When loading data from a specific station using the function
gmwmx2::download_station_ngl(), we extract from the Nevada
Geodetic Laboratory the position time series in GD coordinates, the time
steps associated with a equipment or software change and the time steps
associated with an earthquake near the station. All these objects are
stored in a object of class gnss_ts_ngl.
When applying the function gmwmx2::gmwmx2() to an object
of class gnss_ts_ngl, we construct the design matrix \(\boldsymbol{X}\) by considering an offset
term for all equipment or software changes steps and all earthquakes
indicated by the NGL. We also specify a post-seismic relaxation term for
all earthquakes indicated by the NGL. If no relaxation time is specified
in the argument vec_earthquakes_relaxation_time, we
consider a default relaxation time of \(365.25\) days.

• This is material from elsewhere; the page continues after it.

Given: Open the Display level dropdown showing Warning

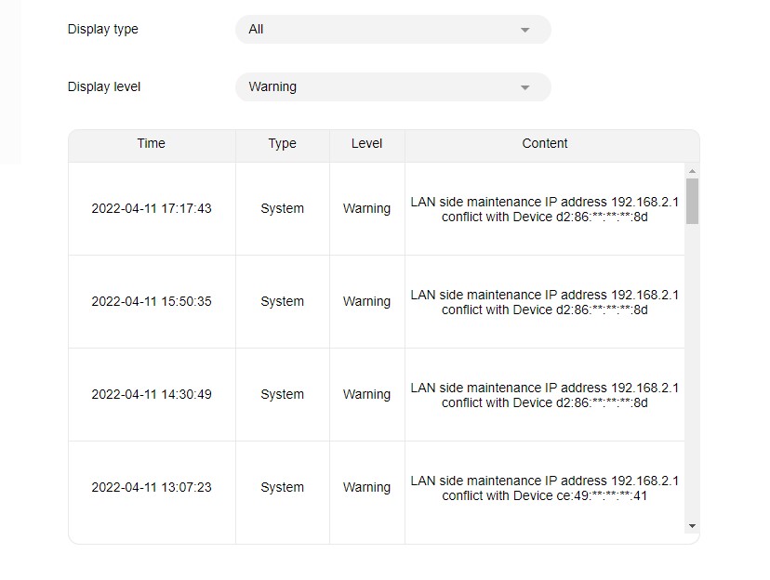Looking at the screenshot, I should (392, 87).
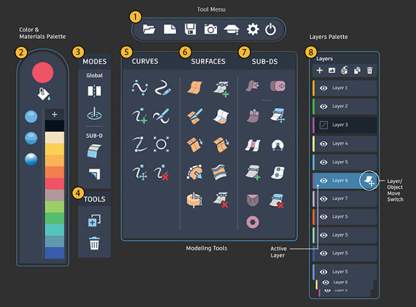Activate the symmetry mirror mode icon

click(x=94, y=91)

It is generally recognized that noise in GNSS time series is best described by a combination of colored noise plus white noise (He et al. 2017; Langbein 2008; Williams et al. 2004; Bos et al. 2013) where the white noise generally model noise at high frequencies and the colored noise model the lower frequencies of the spectrum. In a large study on the noise properties of GNSS signals, concluded that the optimal noise models for 80–90% of GNSS time series signals are the power law and white noise model or white noise and flicker/pink noise with model. The package currently support both stochastic model specification.

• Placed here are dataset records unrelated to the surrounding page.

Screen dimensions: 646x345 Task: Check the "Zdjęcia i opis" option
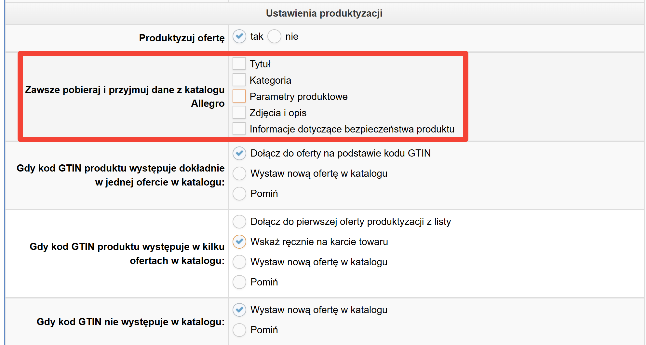pos(239,112)
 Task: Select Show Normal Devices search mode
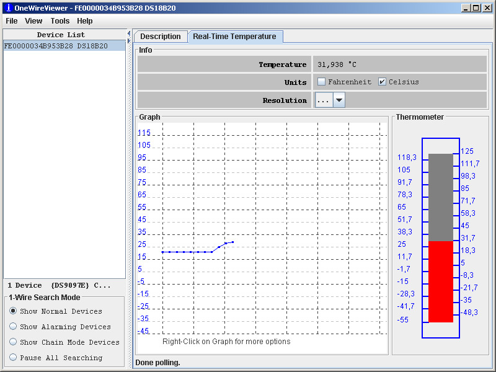[x=13, y=312]
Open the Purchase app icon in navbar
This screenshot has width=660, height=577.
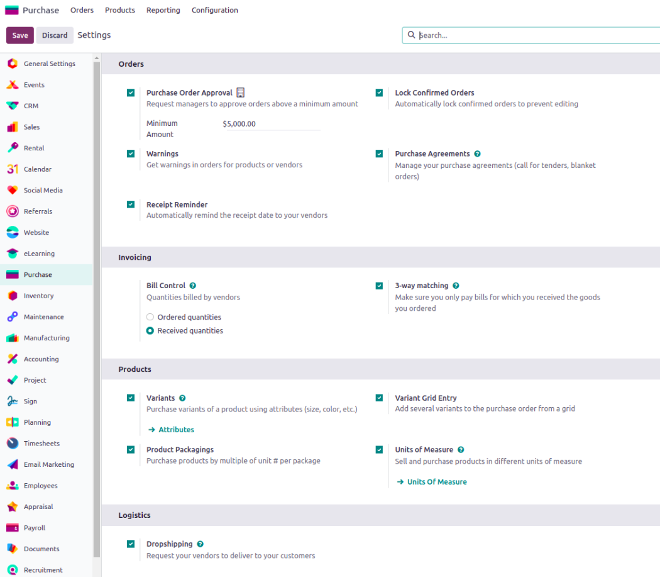pyautogui.click(x=12, y=10)
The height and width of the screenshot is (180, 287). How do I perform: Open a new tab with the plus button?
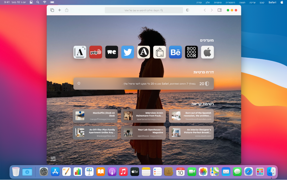pos(59,10)
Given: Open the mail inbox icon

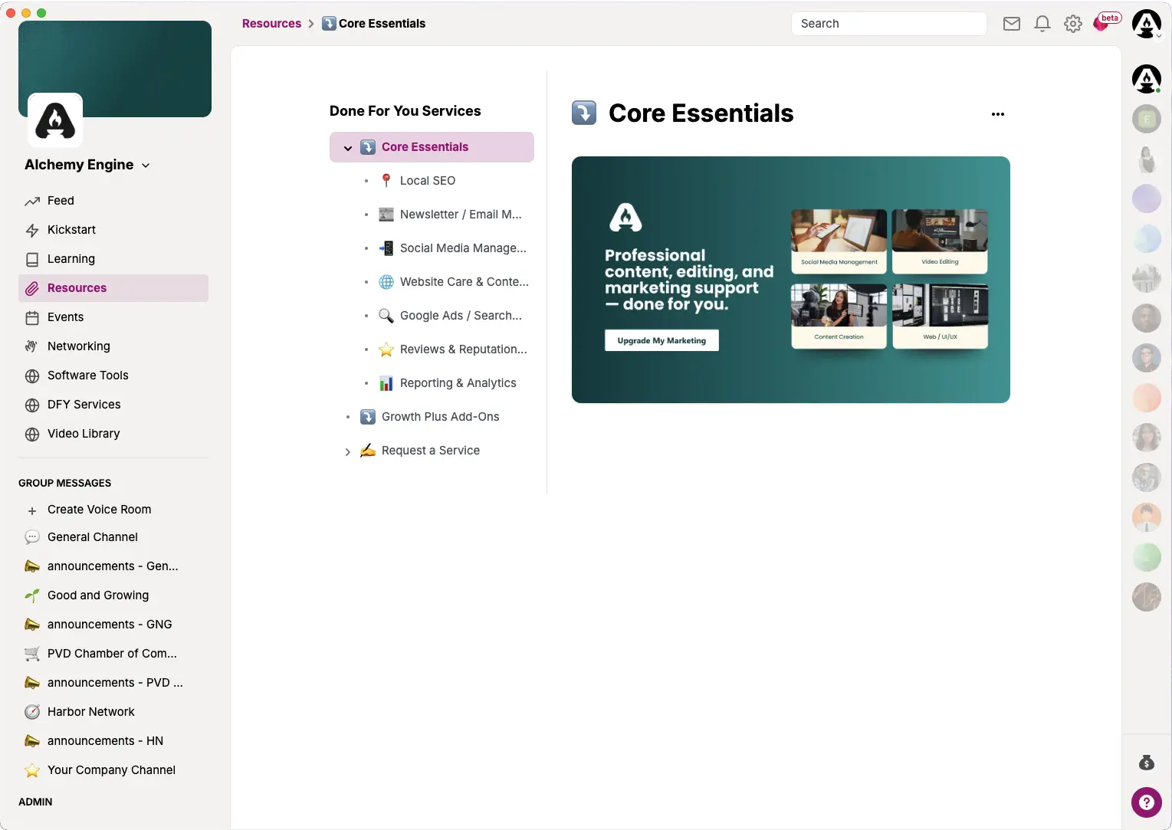Looking at the screenshot, I should (x=1011, y=24).
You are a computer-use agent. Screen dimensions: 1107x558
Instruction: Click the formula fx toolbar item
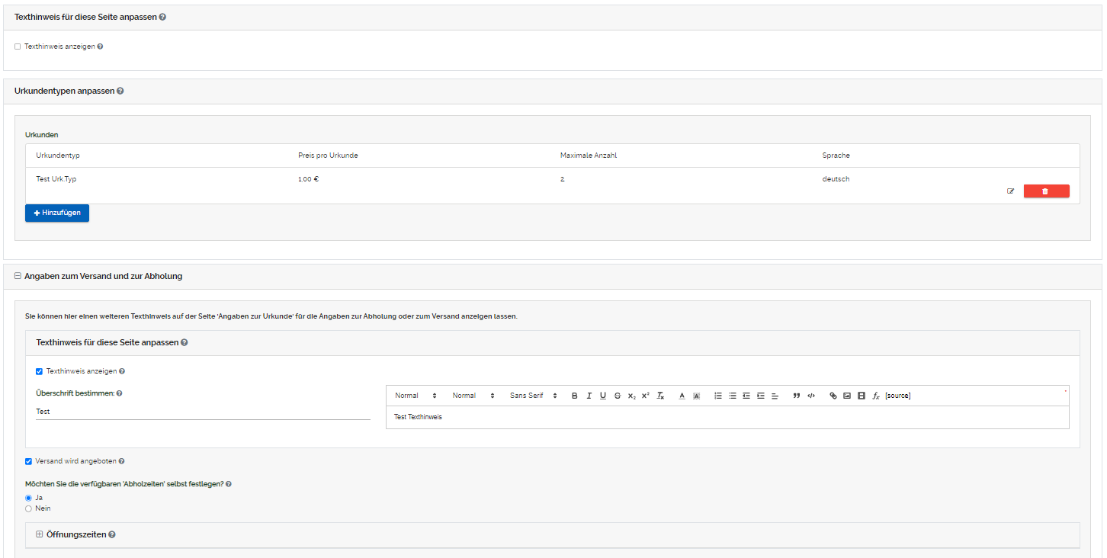click(x=876, y=396)
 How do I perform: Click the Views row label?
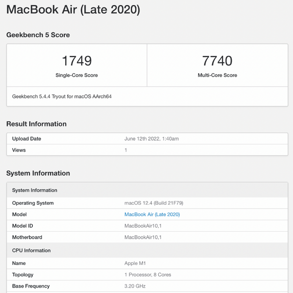[19, 150]
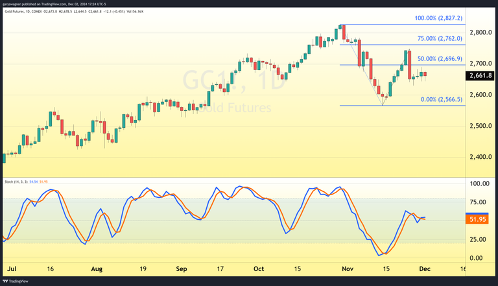The width and height of the screenshot is (498, 286).
Task: Click the Oct label on the time axis
Action: click(x=259, y=267)
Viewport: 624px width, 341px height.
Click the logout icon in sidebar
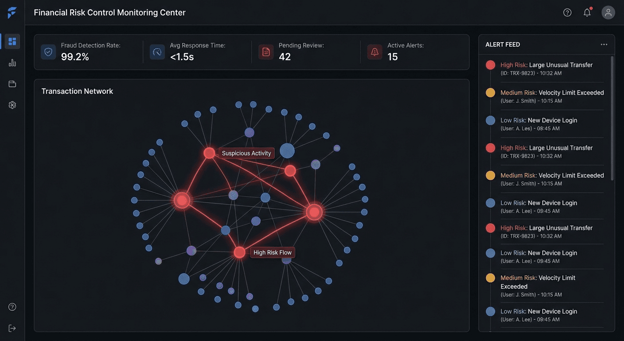click(12, 328)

More precisely, the power spectrum of a power-law noise has the following form: \[ P(f)=P_0\left(f / f_s\right)^\kappa \] where \(f\) is the frequency, \(P_0\) is a constant, \(f_s\) the sampling frequency and the exponent \(\kappa\) is called the spectral index.
Many stochastic noise can be expressed as such, for example, a spectral index \(\kappa=0\) produces a white noise, a spectral index \(\kappa=-2\) produces a red noise or random walk and a spectral index \(\kappa=-1\) produce a flicker noise, also called pink noise.
Granger (1980) and Hosking (1981) showed that power-law noise with a spectral index between \(-1\) and \(1\) can be obtained by using fractional differencing of Gaussian noise:
\[ (1-B)^{-\kappa / 2} \mathbf{v} \]
where \(B\) is the backward-shift operator \(\left(B v_i=v_{i-1}\right)\) and \(\mathbf{v}\) a vector with independent and identically distributed (IID) Gaussian noise.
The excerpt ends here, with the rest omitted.